Delving into the latest in a series of religious rights cases, the Supreme Court today considers whether Wisconsin officials wrongly concluded that Catholic-affiliated charitable groups were not eligible for an exemption from a state tax that funds unemployment benefits.
Although the state allows exemptions for churches and associated nonprofits, it concluded that the groups operating under the umbrella of the Catholic Charities Bureau of the Diocese of Superior were not sufficiently religious in purpose to receive the same treatment.
Trump said yesterday that reciprocal tariffs he is set to announce this week will include all nations, not just a smaller group of 10 to 15 countries with the biggest trade imbalances.
Trump has promised to unveil a massive tariff plan Wednesday, which he has dubbed “Liberation Day.” He has already imposed tariffs on aluminum, steel and autos, along with increased tariffs on all goods from China.
Sen. James Lankford, R-Okla., said it would be “entirely appropriate” for an inspector general to investigate the Trump administration’s use of Signal to discuss an imminent military attack and how a reporter was inadvertently added to the discussion, becoming among the first congressional Republicans to publicly back a probe into the matter.
“It’s entirely appropriate for the inspector general to be able to look at it and be able to ask two questions: One is obviously, how did a reporter get into this thread in the conversation,” Lankford said yesterday on CNN’s “State of the Union. “The second part of the conversation is when individuals from the administration are not sitting at their desk in a classified setting on a classified computer, how do they communicate to each other?”
Lankford said resignation calls for Defense Secretary Pete Hegseth, who outlined plans for the strike in the Signal chat, are “overkill.”
“He is stepping in and has actually led a very successful first attack here on somebody that had attacked the United States over and over again during the Biden administration and had very limited response,” Lankford said.
Senate Armed Services Committee Chairman Roger Wicker, R-Miss., and ranking member Jack Reed, D-R.I., sent a letter last week to the acting inspector general of the Defense Department asking for a formal review of the official’s use of “unclassified networks” to discuss sensitive and classified information and the sharing of that information with “those who not have proper clearance.”

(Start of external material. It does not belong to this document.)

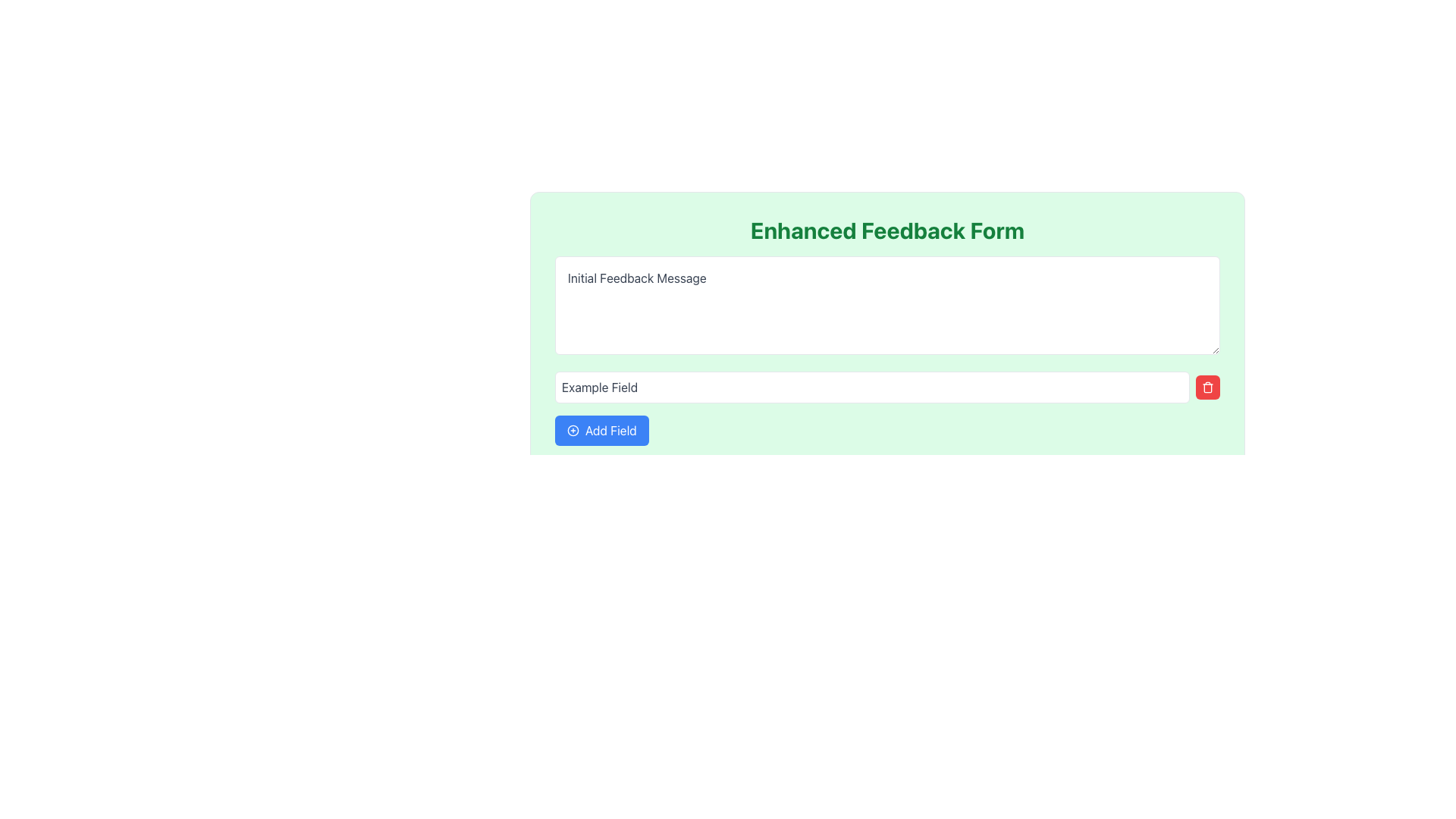 Image resolution: width=1456 pixels, height=819 pixels. Describe the element at coordinates (1207, 386) in the screenshot. I see `the delete icon within the red button that allows for the removal of the adjacent 'Example Field' input in the form layout` at that location.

The two additionally requested a briefing before the Senate Armed Services Committee once the review is complete.
Wicker said last week he sent a similar letter to the White House in “an attempt to get ground truth,” and requested a briefing from a “senior person” on the matter.

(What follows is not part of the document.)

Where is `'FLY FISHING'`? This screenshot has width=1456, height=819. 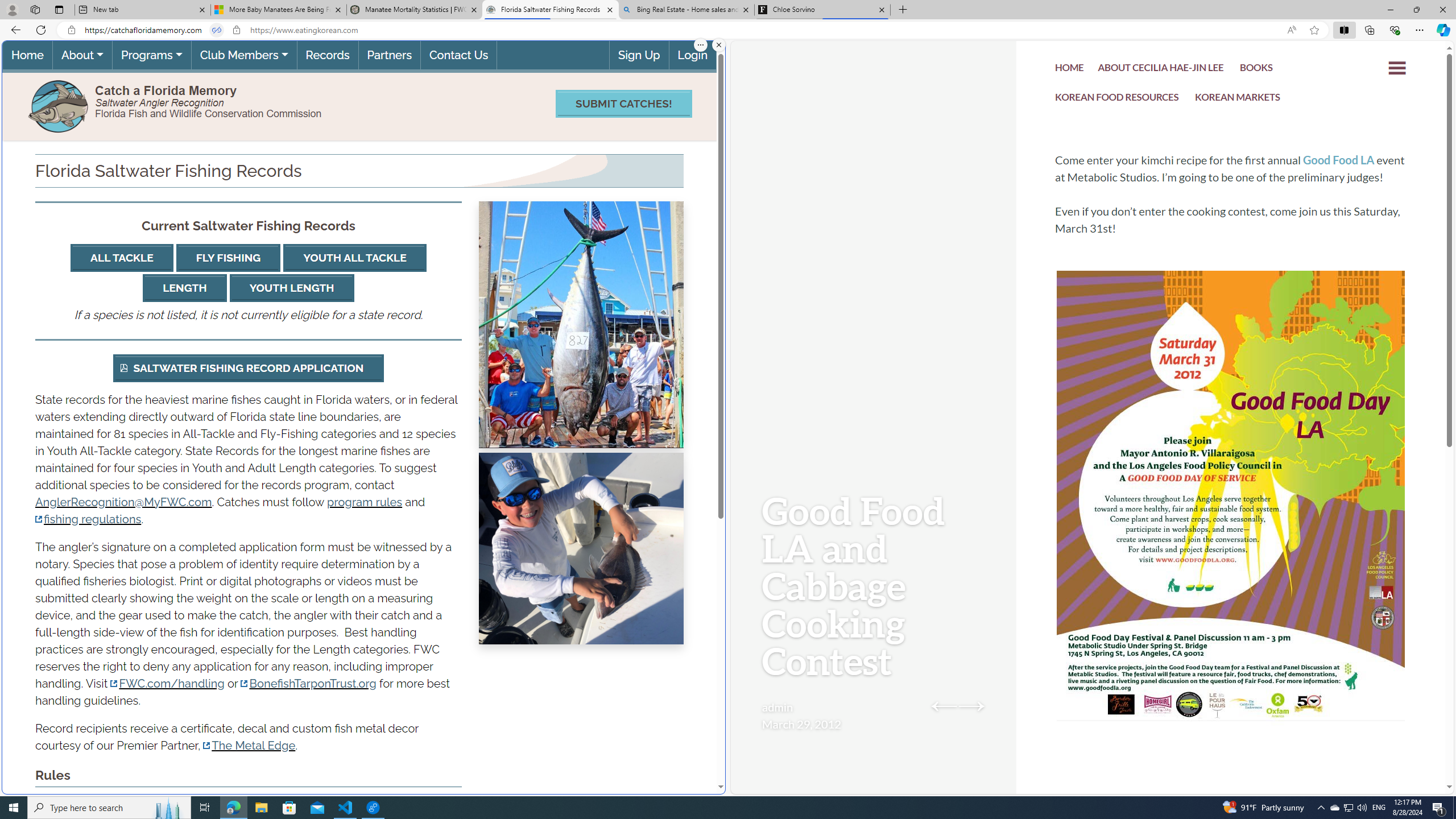
'FLY FISHING' is located at coordinates (228, 258).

“The information as published recently appears to me to be of such a sensitive nature that, based on my knowledge, I would have wanted it classified,” he told reporters.
Sen. Chuck Grassley, R-Iowa, announced in a Wall Street Journal op-ed yesterday that he would introduce a bill to limit judges’ “ability to issue universal injunctions.”
The move comes as Republicans — and Trump himself — have slammed judges’ decisions that have contradicted the administration’s positions. Trump and his allies have called for the impeachment of judges who have issued rulings unfavorable to the White House.
“Under my bill, lower courts could no longer block legitimate executive action by issuing orders to nonparties to the lawsuit. The bill would also make TROs against the government immediately appealable, to make sure that prudence wins out over rash decisions handed down in the heat of a political moment,” Grassley said, referring to temporary restraining orders.